> _GOAL_: Copy the records from the line with "Given: Open the Bristol City team name link" through the end, changing "help icon" to "info icon" and keeping everything else the same. Leave the pictures out of your answer.

> _DATA FOR THIS EXERCISE_:
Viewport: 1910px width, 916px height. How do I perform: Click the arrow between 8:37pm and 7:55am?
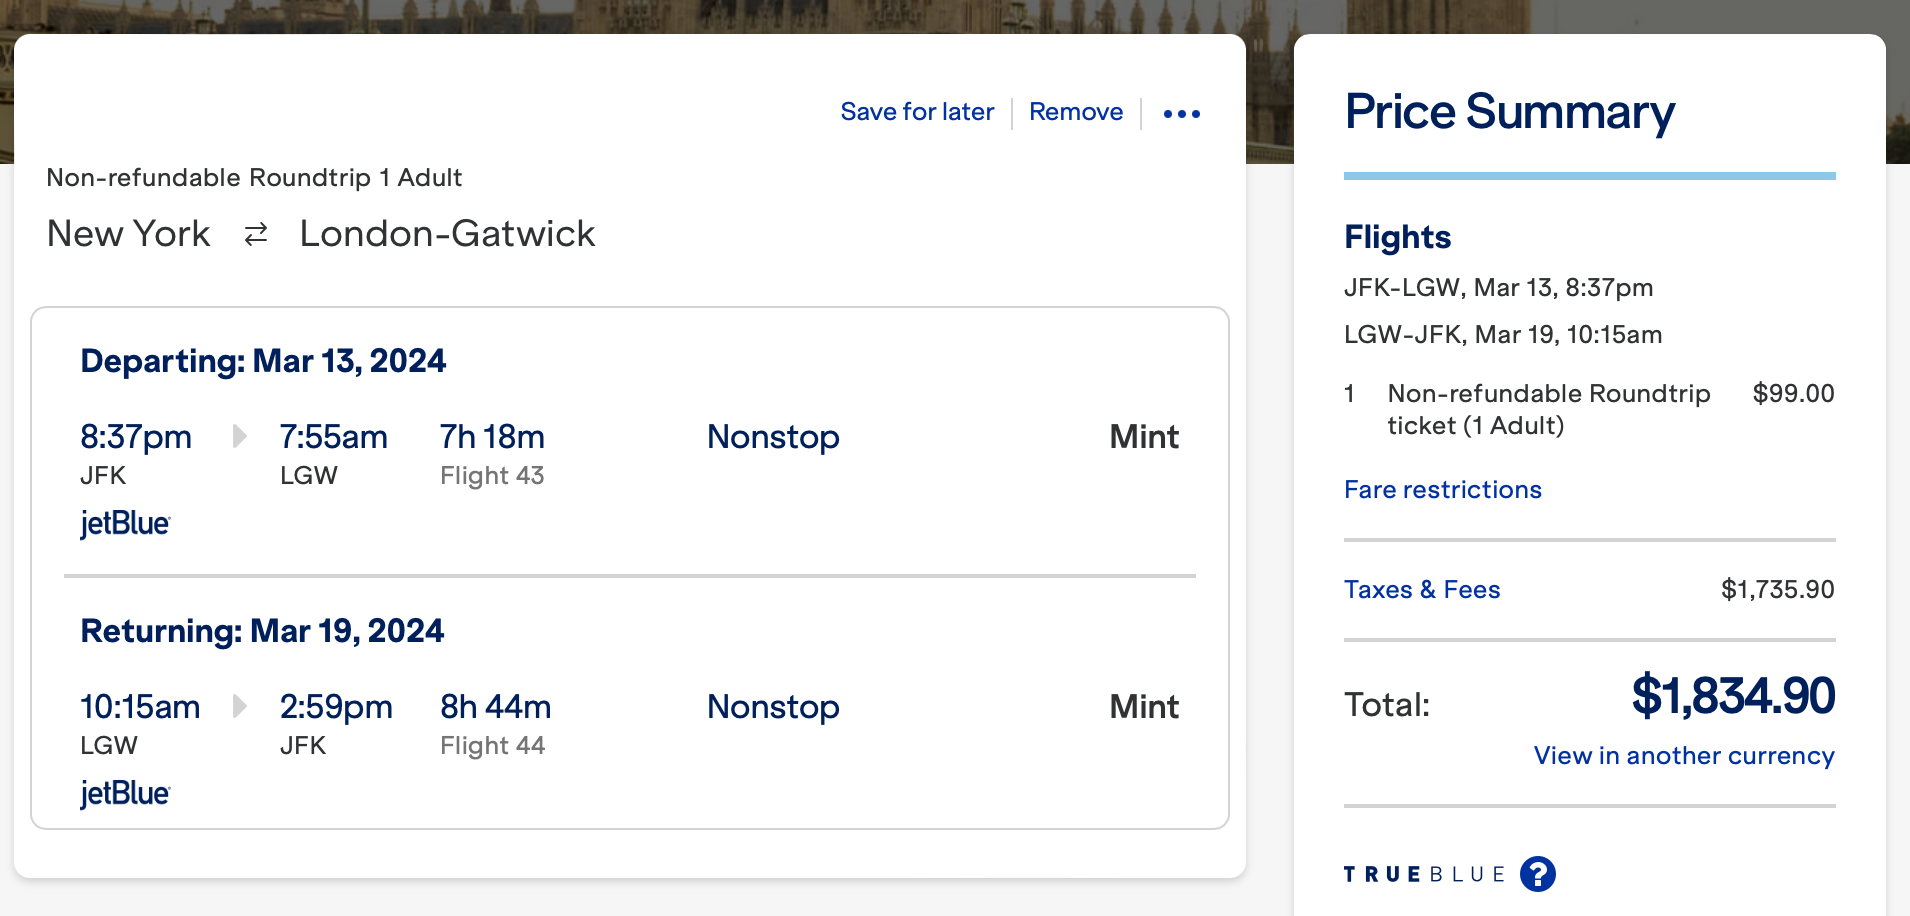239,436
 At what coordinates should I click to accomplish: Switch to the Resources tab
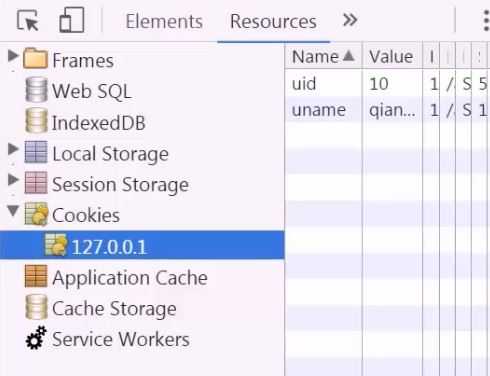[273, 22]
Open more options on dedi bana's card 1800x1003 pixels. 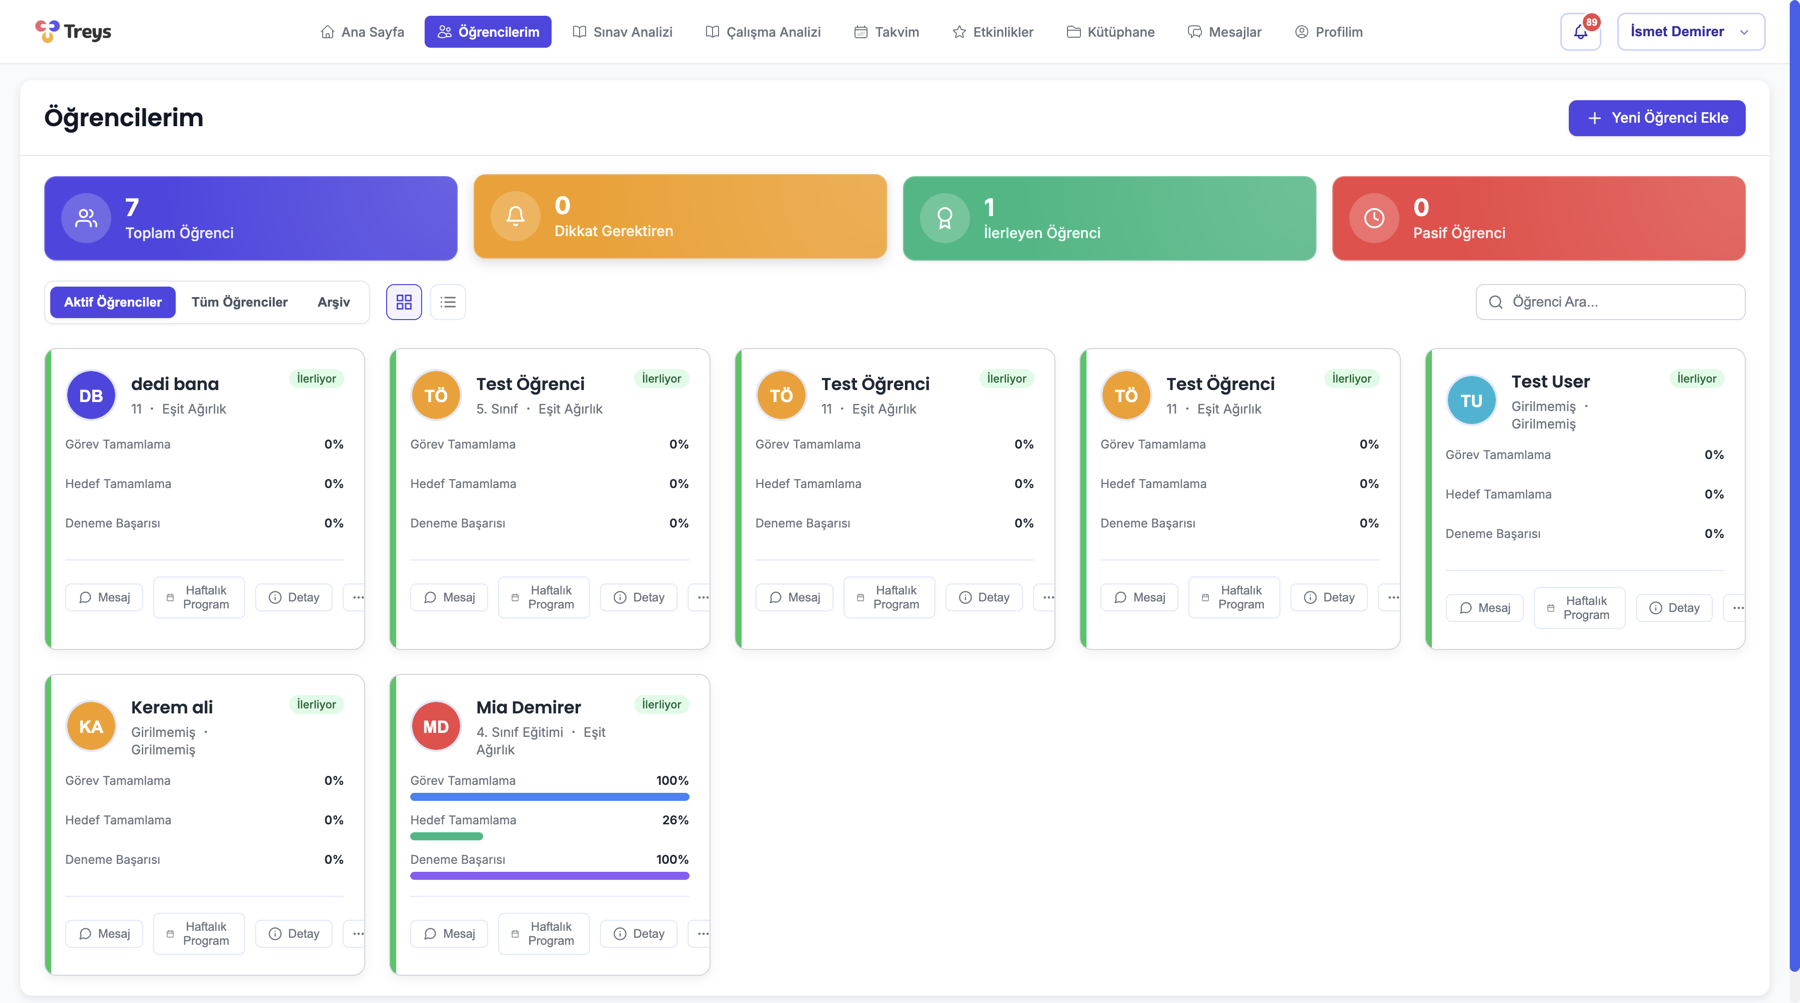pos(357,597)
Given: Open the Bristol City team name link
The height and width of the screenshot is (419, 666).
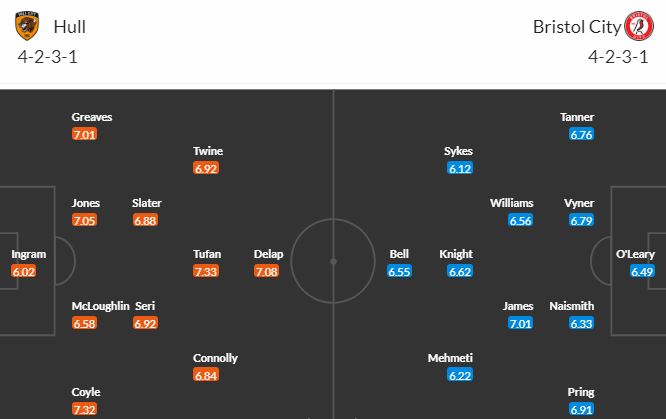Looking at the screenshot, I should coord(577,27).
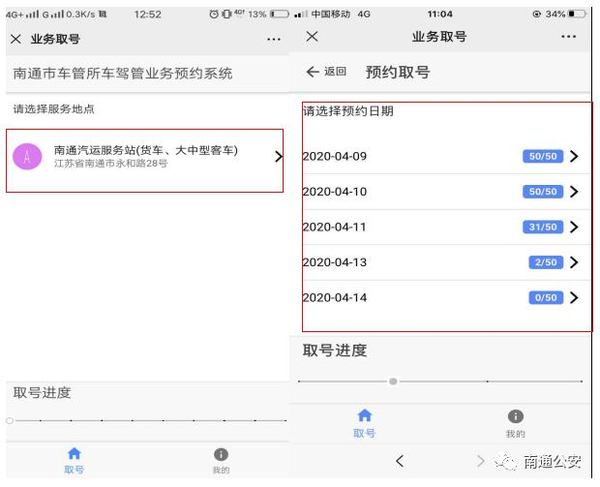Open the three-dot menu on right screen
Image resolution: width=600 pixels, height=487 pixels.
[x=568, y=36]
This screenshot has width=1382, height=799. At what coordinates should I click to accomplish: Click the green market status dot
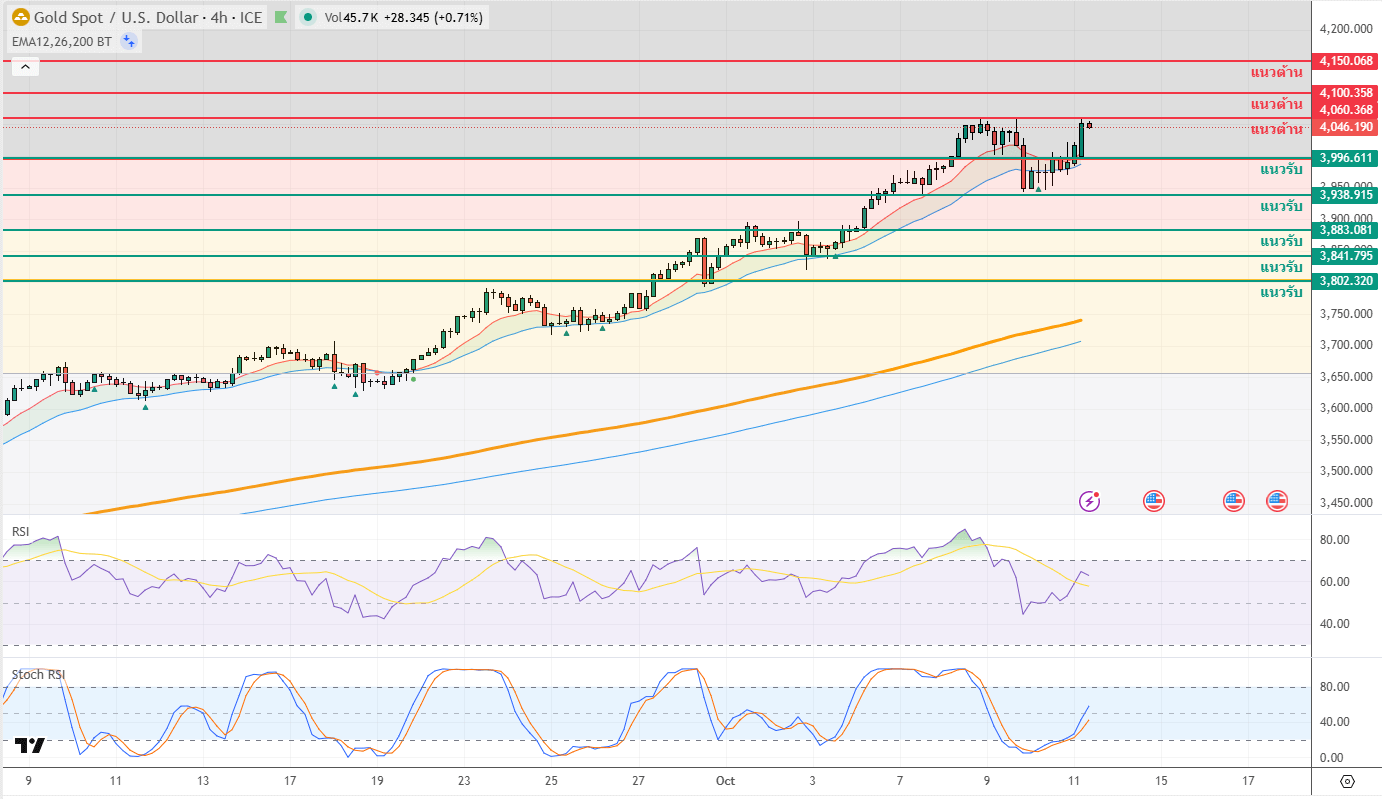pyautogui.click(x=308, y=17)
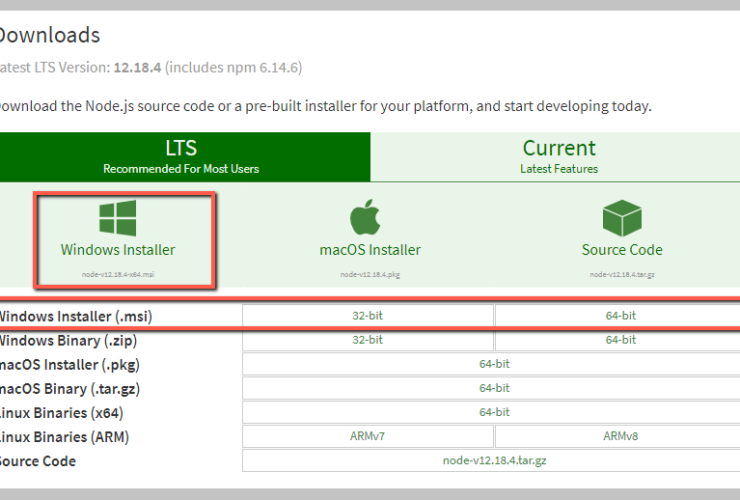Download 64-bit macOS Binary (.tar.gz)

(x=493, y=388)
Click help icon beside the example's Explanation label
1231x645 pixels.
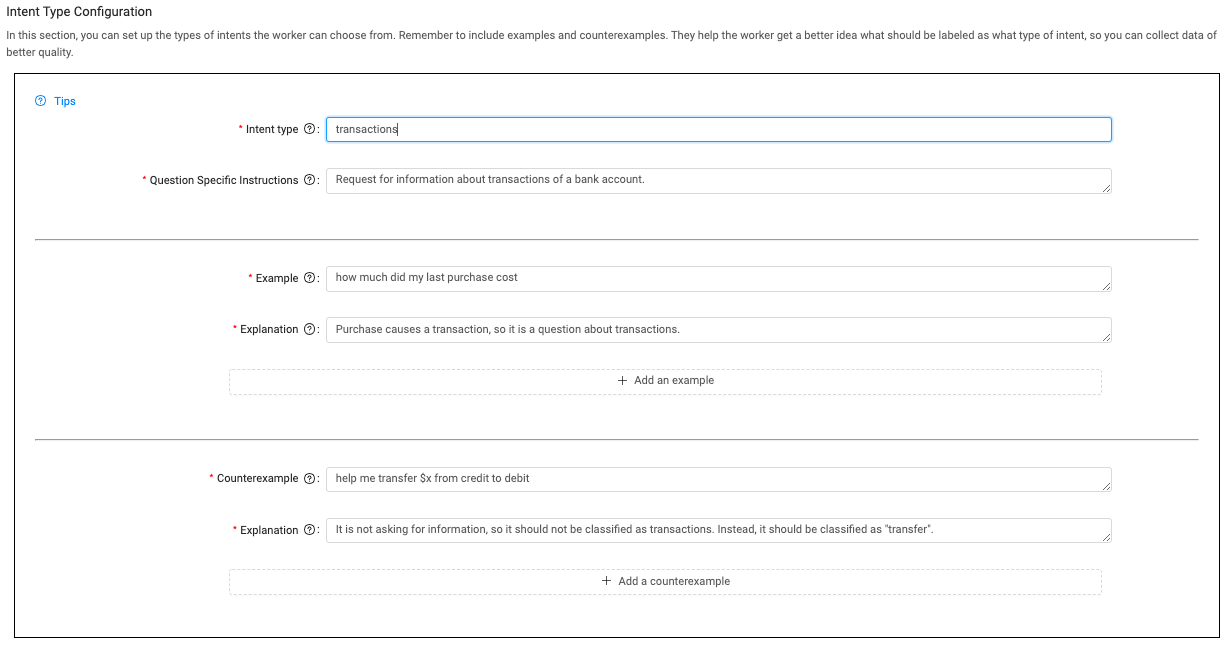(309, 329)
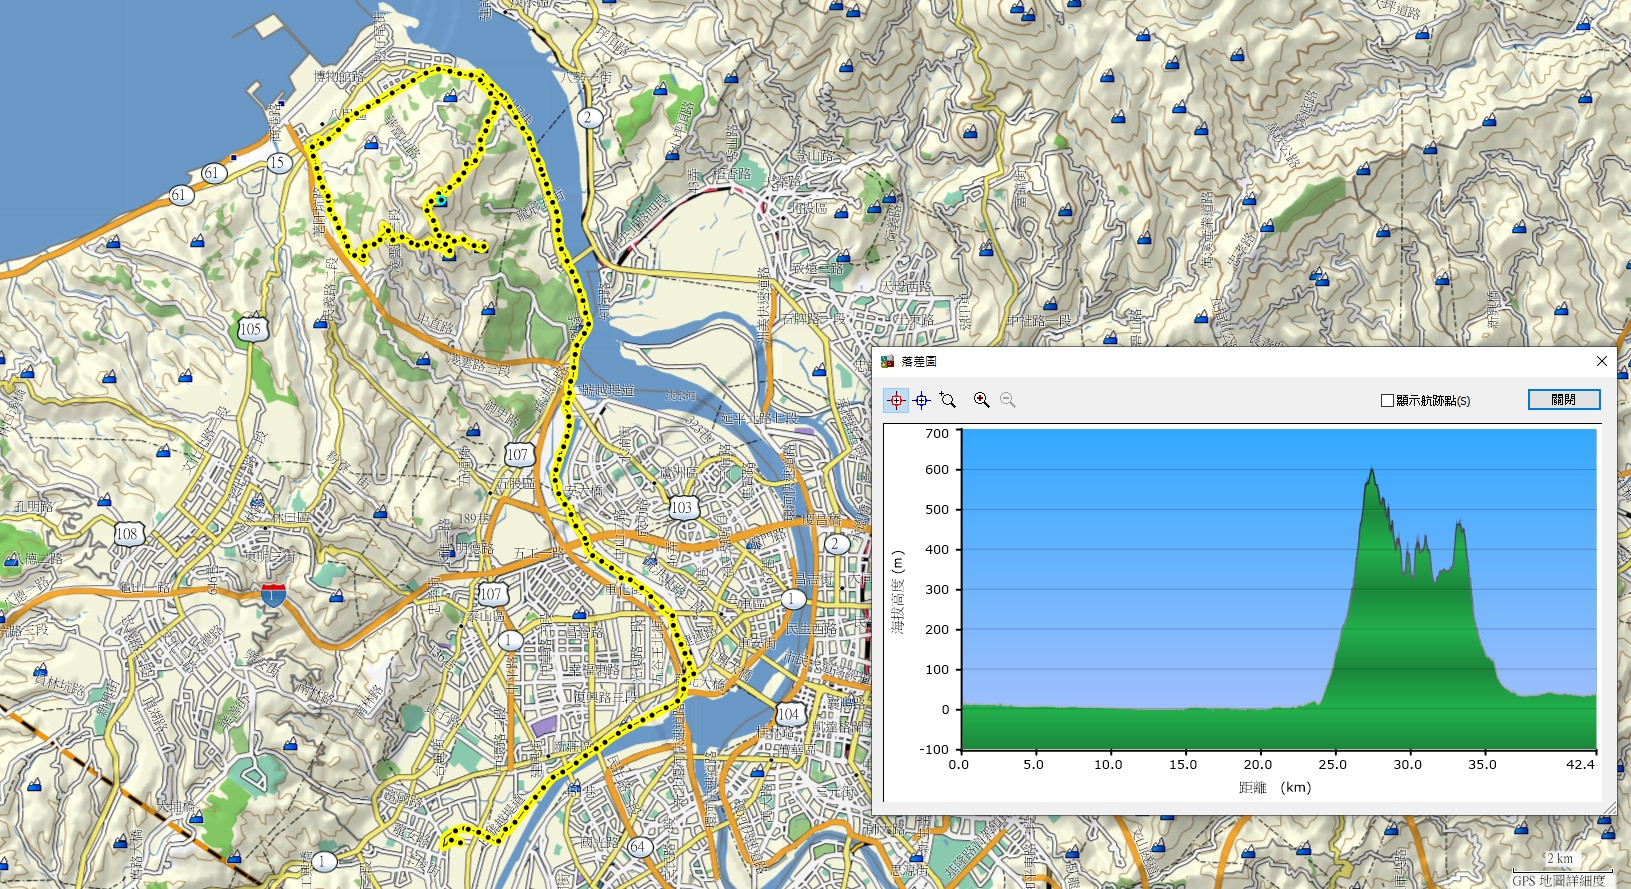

> _SOLUTION TO THE PROBLEM_:
Given: Open the Bristol City team name link
The height and width of the screenshot is (419, 666).
Looking at the screenshot, I should coord(577,27).
Open the three-dot menu on right screen
Image resolution: width=600 pixels, height=487 pixels.
[x=568, y=36]
This screenshot has width=1382, height=799. At what coordinates should I click to accomplish: Click the green market status dot
pyautogui.click(x=308, y=17)
Download 64-bit macOS Binary (.tar.gz)

(x=493, y=388)
Click info icon beside the example's Explanation label
1231x645 pixels.
(309, 329)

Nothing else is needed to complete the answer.